Desarrollo regional y nuevas rutas de suministro

La administración actual impulsa el desarrollo de más de 1,250 kilómetros de nuevos gasoductos en fase de construcción. Además, se proyectan 500 kilómetros adicionales en rutas que se encuentran actualmente en fase de desarrollo. Estas obras buscan detonar el crecimiento económico en las regiones del centro y sureste.

Proyectos como el Ramal Cosoleacaque y el Ramal Paraíso fortalecerán la seguridad energética regional de forma inmediata. Estas líneas permitirán un servicio eléctrico más suficiente, confiable y seguro para toda la población mexicana. CENAGAS lidera la construcción de tres proyectos nuevos con una inversión de 47.5 mil millones.

El gasoducto Naco-Hermosillo-Guaymas destaca por su inversión de 44,390 millones de pesos en coinversión. Por otro lado, el Libramiento Reynosa reporta un avance del 99.21% para su pronta inauguración oficial. Estos proyectos incrementarán la capacidad total del sistema de forma notable para abastecer a la industria.

Mantenimiento y modernización tecnológica de la red

La eficiencia operativa depende de un programa robusto de mantenimiento y modernización de las estaciones existentes. Se destinan 12,428 millones de pesos para 41 proyectos de modernización y trabajos de atención especial. Este presupuesto incluye la actualización de 12 estaciones de compresión fundamentales para el transporte.

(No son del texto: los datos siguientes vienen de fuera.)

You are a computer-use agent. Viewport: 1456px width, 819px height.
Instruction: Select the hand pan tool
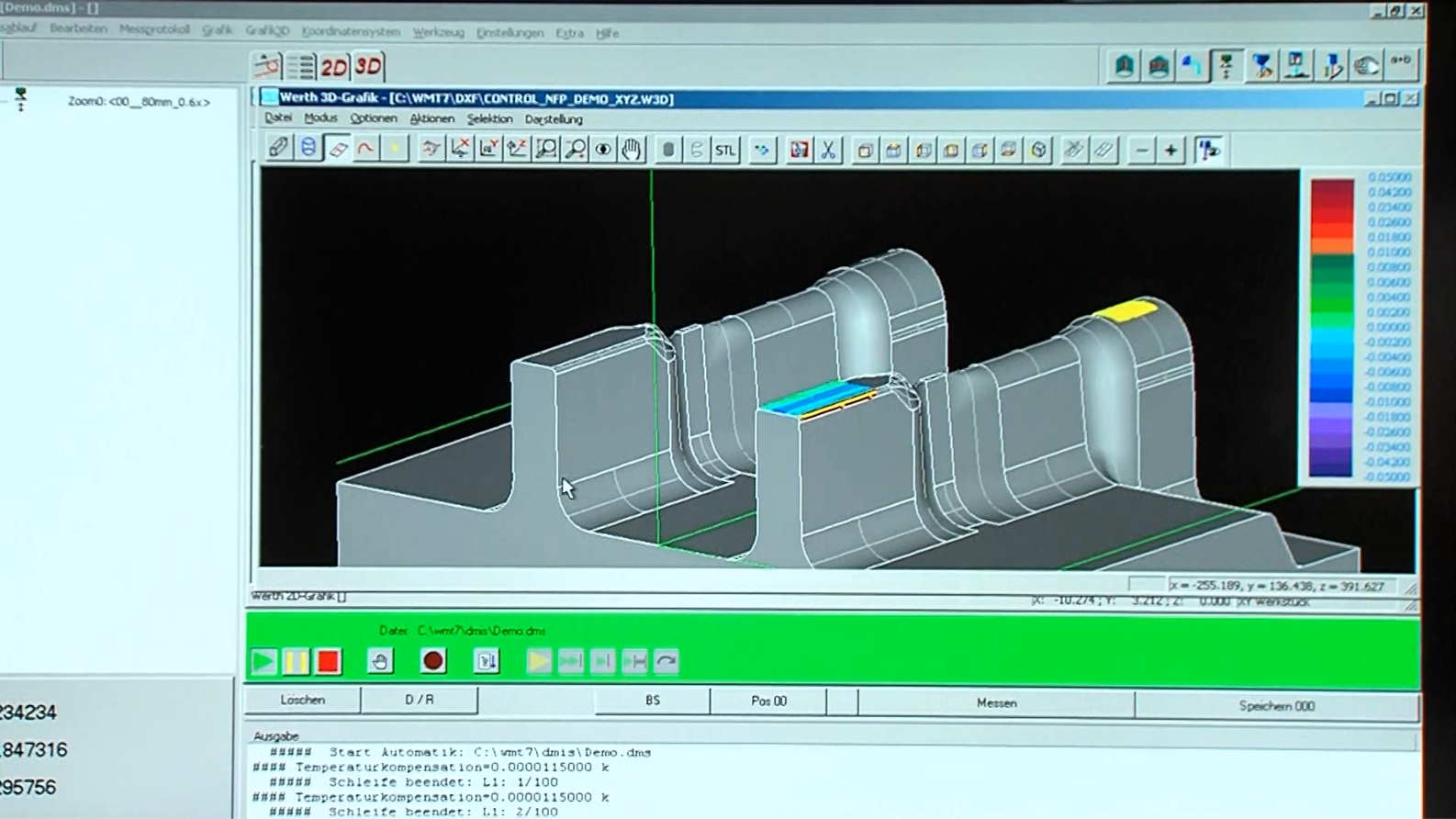click(632, 150)
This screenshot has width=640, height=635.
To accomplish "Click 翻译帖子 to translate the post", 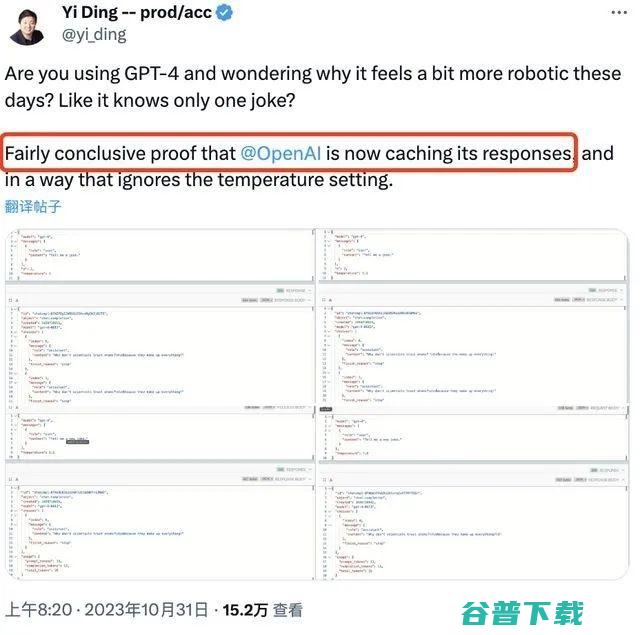I will pyautogui.click(x=33, y=206).
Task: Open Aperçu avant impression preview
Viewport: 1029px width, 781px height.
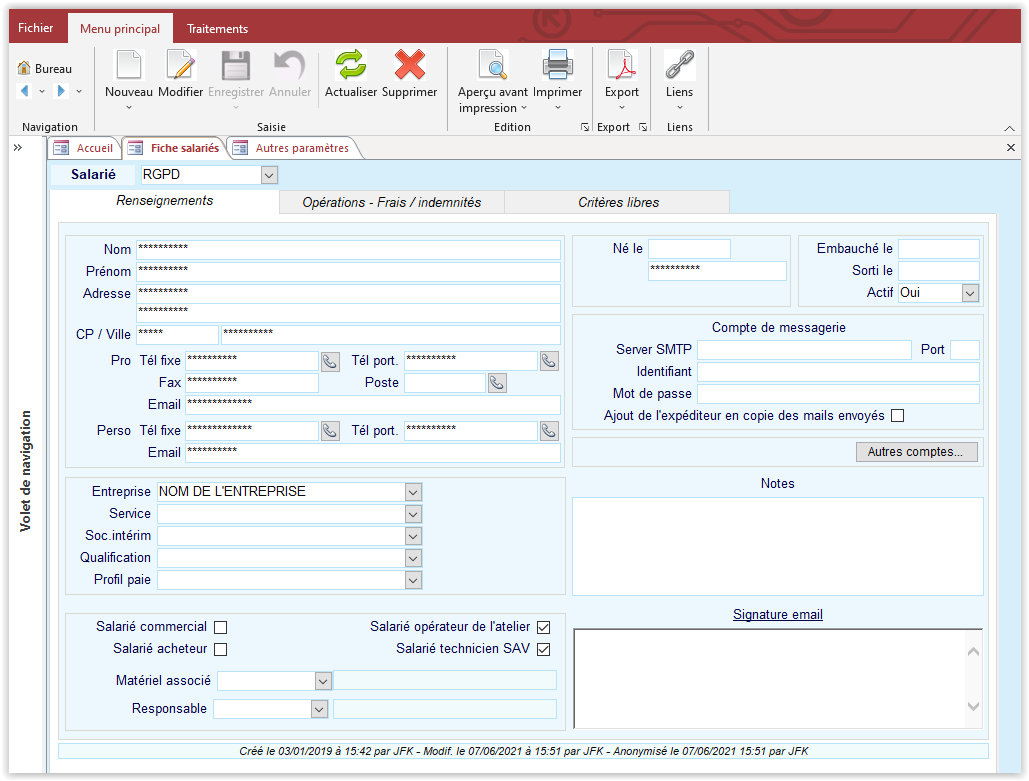Action: [x=493, y=66]
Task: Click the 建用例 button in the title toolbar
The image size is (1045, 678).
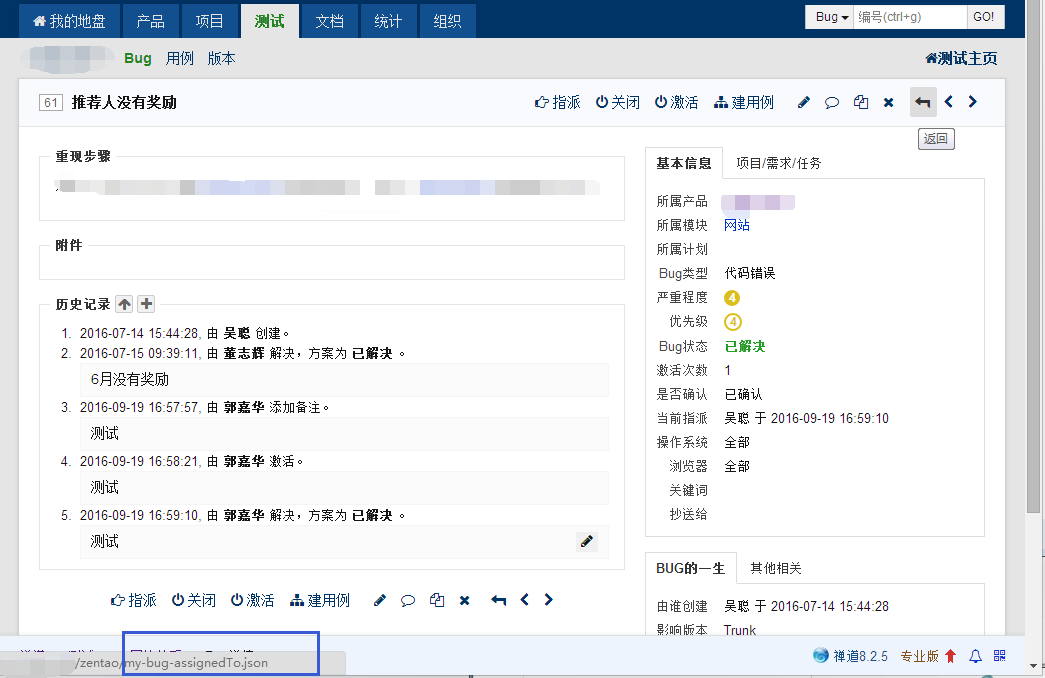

Asimismo, se contemplan 17 proyectos de rehabilitación para prolongar la vida útil de los activos nacionales. La tecnología de la información también recibe inversión para optimizar el control digital y monitoreo del sistema. El mantenimiento operativo general representa una inversión necesaria de 27,218 millones de pesos adicionales.

Estos trabajos aseguran que la infraestructura mantenga altos estándares internacionales de seguridad operativa y confiabilidad. Con estas acciones, México reduce riesgos operativos y mejora la calidad del suministro para el sector industrial. La visión técnica se une a la estrategia nacional para fortalecer el patrimonio energético.

Cierre editorial: Una visión estructural a largo plazo

La modernización de la infraestructura de gas natural es una transformación estructural que sienta las bases de la competitividad. Al invertir en una red moderna, México asegura que la energía sea un facilitador del desarrollo social. El éxito de este plan nacional dependerá de la continuidad y eficiencia en su ejecución técnica.

Fortalecer el sistema de gasoductos es apostar por un futuro donde la soberanía energética sea real. Esta visión integral permite proyectar un país con infraestructura de clase mundial para las próximas generaciones. La seguridad en el suministro de gas natural es, en última instancia, la garantía del bienestar nacional sostenido.